Abstract
This paper compares the forecasting performance of three alternative factor models based on business survey data for the industrial production in Italy. The first model uses static principal component analysis, while the other two apply dynamic principal component analysis in frequency domain and subspace algorithms for state-space representation, respectively. Once the factors are extracted from the business survey data, then they are included into a single equation to predict the industrial production index. The forecast results show that the three factor models have a better performance than that of a simple autoregressive benchmark model regardless of the specification and estimation methods. Furthermore, the state-space model yields superior forecasts amongst the factor models.
Acknowledgements
The author thanks two anonymous referees for their valuable suggestions that have improved the first version of this work. The author also thanks Patrizia Margani, Carmine Pappalardo and Claudio Lupi for their helpful comments.
Notes
The models have been used in other studies not related to Italy (see, e.g. Citation27).

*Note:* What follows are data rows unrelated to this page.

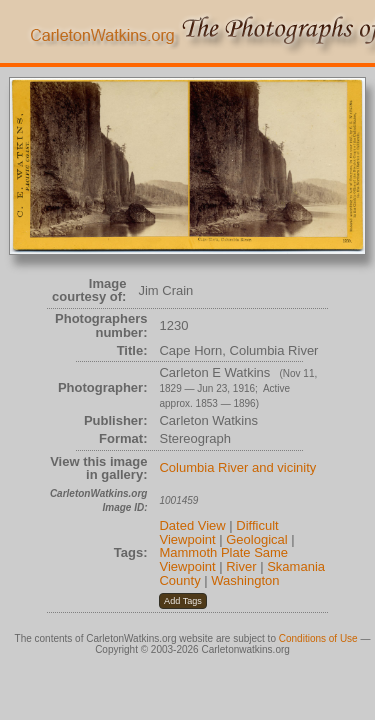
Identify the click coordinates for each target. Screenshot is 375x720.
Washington (245, 580)
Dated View (192, 525)
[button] (182, 601)
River (241, 566)
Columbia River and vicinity (237, 467)
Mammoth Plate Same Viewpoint (223, 559)
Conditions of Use (318, 638)
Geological (256, 539)
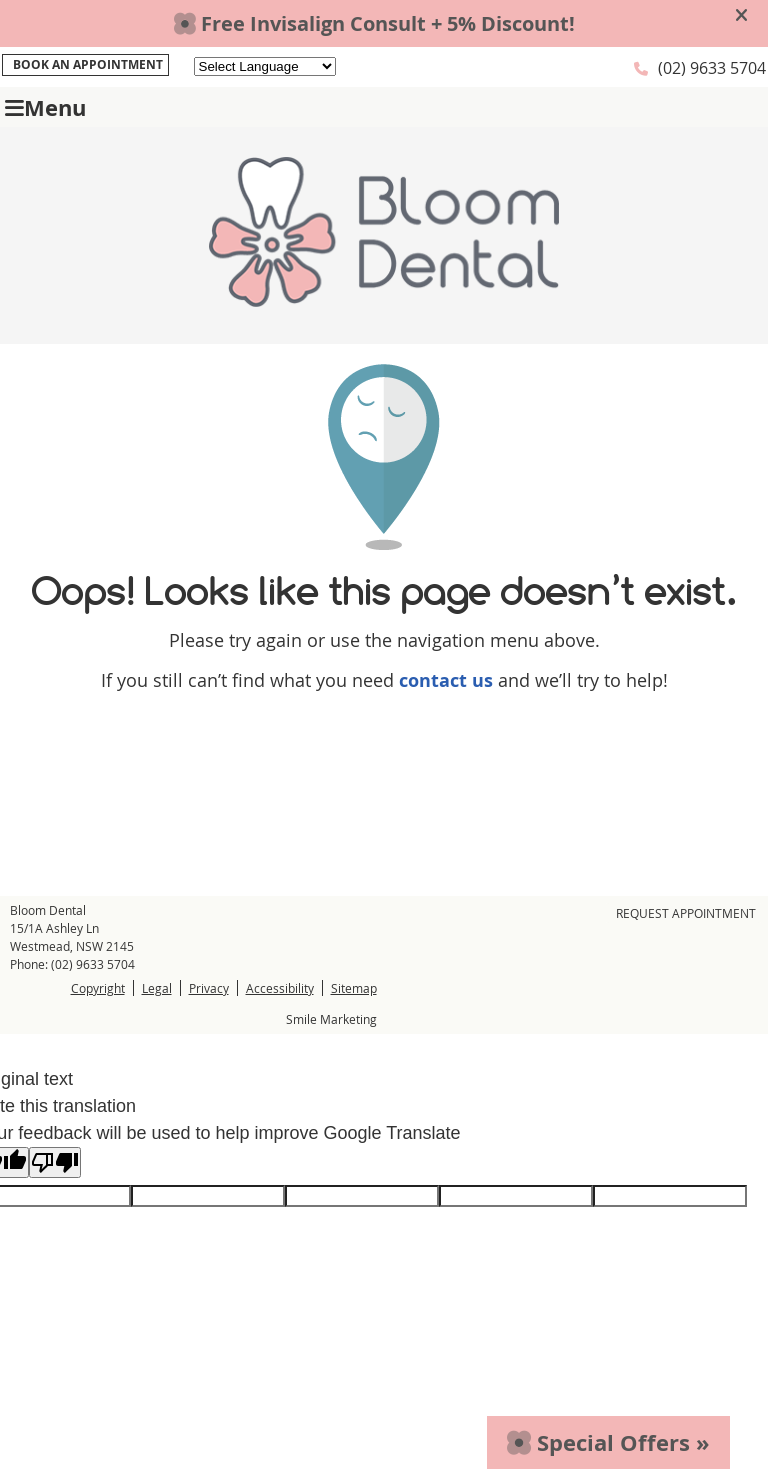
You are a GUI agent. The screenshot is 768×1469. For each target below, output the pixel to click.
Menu (45, 107)
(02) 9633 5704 (712, 68)
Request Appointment (686, 913)
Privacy (209, 988)
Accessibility (280, 988)
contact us (446, 680)
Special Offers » (608, 1442)
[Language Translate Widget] (265, 66)
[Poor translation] (55, 1162)
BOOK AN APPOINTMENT (88, 64)
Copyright (98, 988)
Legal (157, 988)
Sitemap (354, 988)
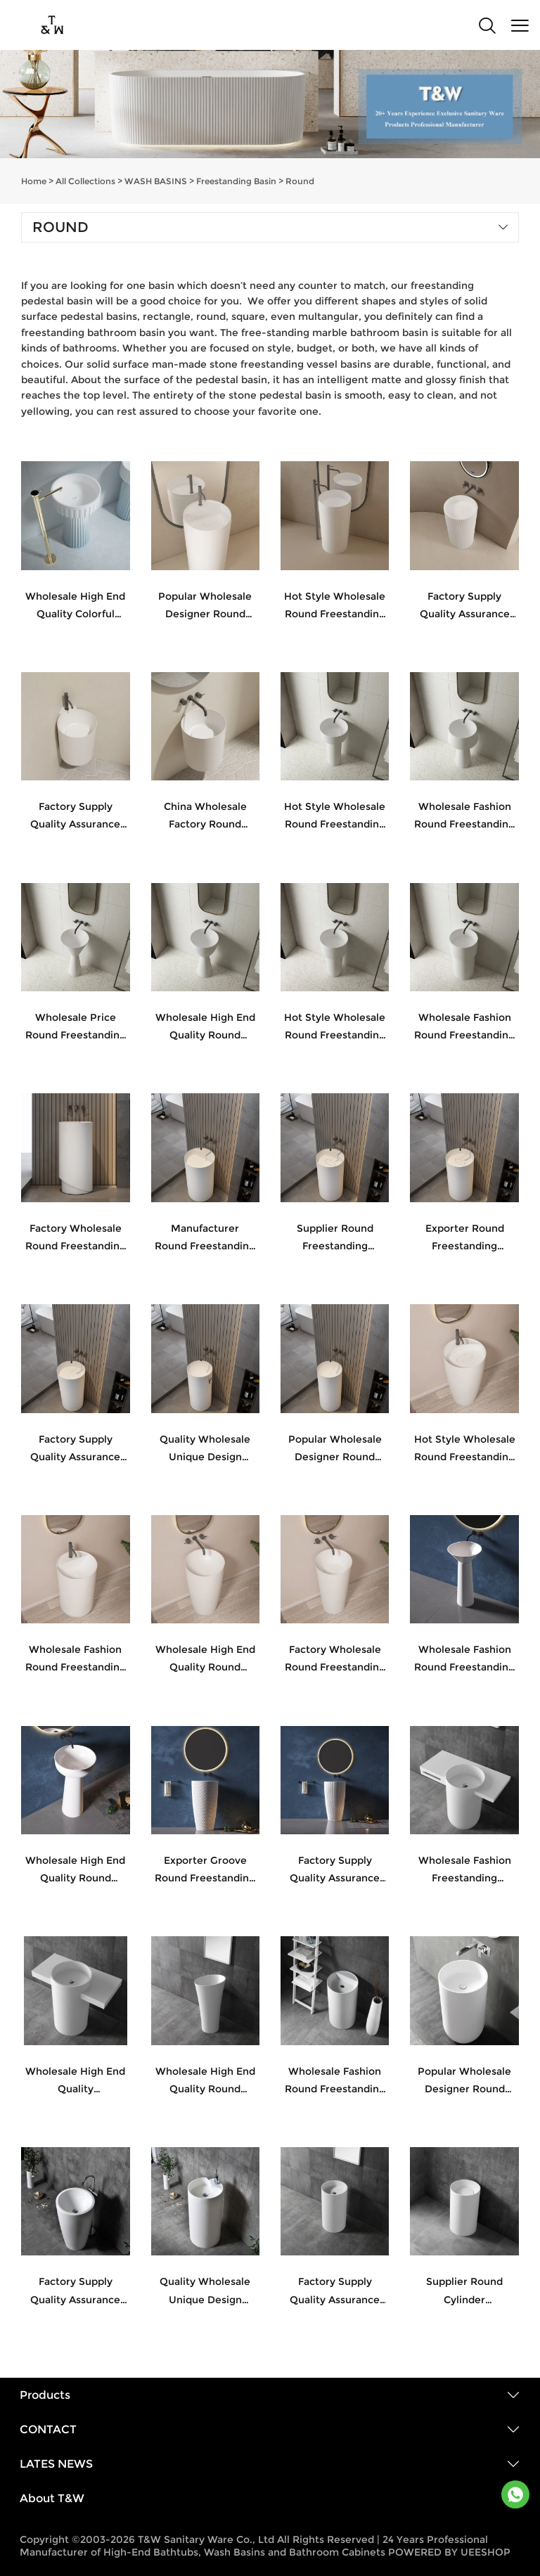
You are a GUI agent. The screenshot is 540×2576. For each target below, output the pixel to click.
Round (299, 181)
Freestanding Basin (236, 181)
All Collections (85, 181)
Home (33, 181)
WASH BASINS (155, 181)
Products (45, 2395)
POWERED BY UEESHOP (449, 2552)
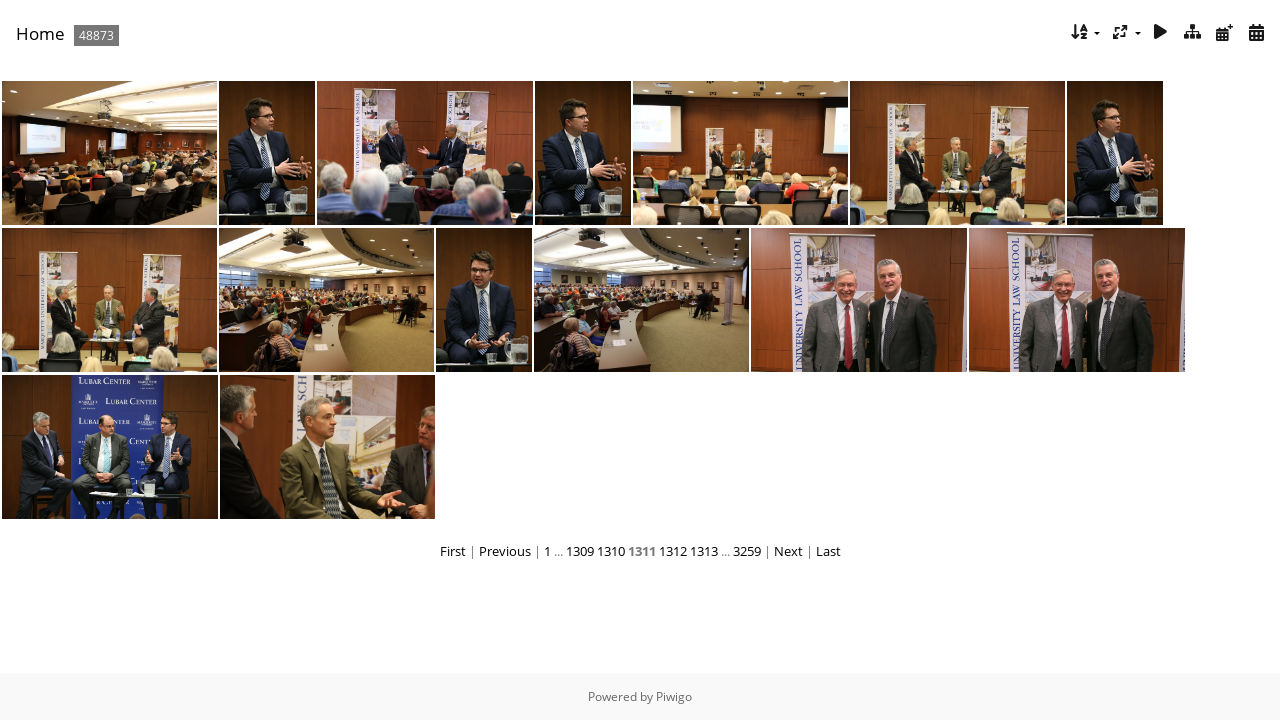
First (453, 551)
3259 (747, 551)
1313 (704, 551)
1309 (580, 551)
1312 (673, 551)
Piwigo (674, 696)
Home (40, 33)
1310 (611, 551)
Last (828, 551)
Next (788, 551)
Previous (505, 551)
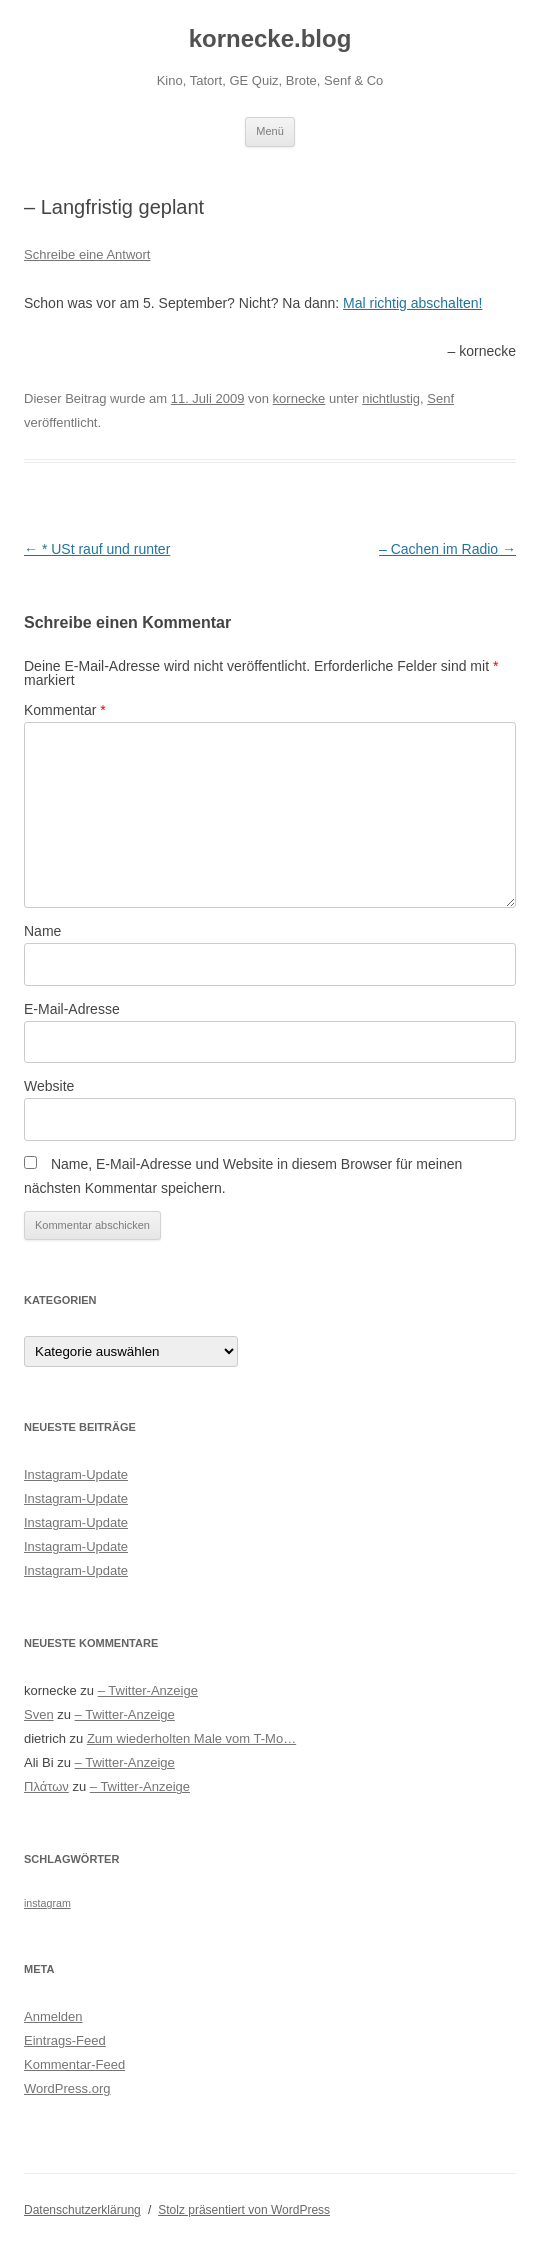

The data were collected before many of the scientific and institutional functions carried out by Italian Institute for Studies and Economic Analyses (ISAE) and were transferred to ISTAT.
The business survey data are not subject to revisions while this happens to the industrial production index. In this respect, Bulligan et al. Citation8 show that using indicators not subject to revisions suggest the virtual irrelevance of the real-time issue for the forecasting ability.
I would like to thank a referee for having drawn my attention on the issue regarding the use of different IC.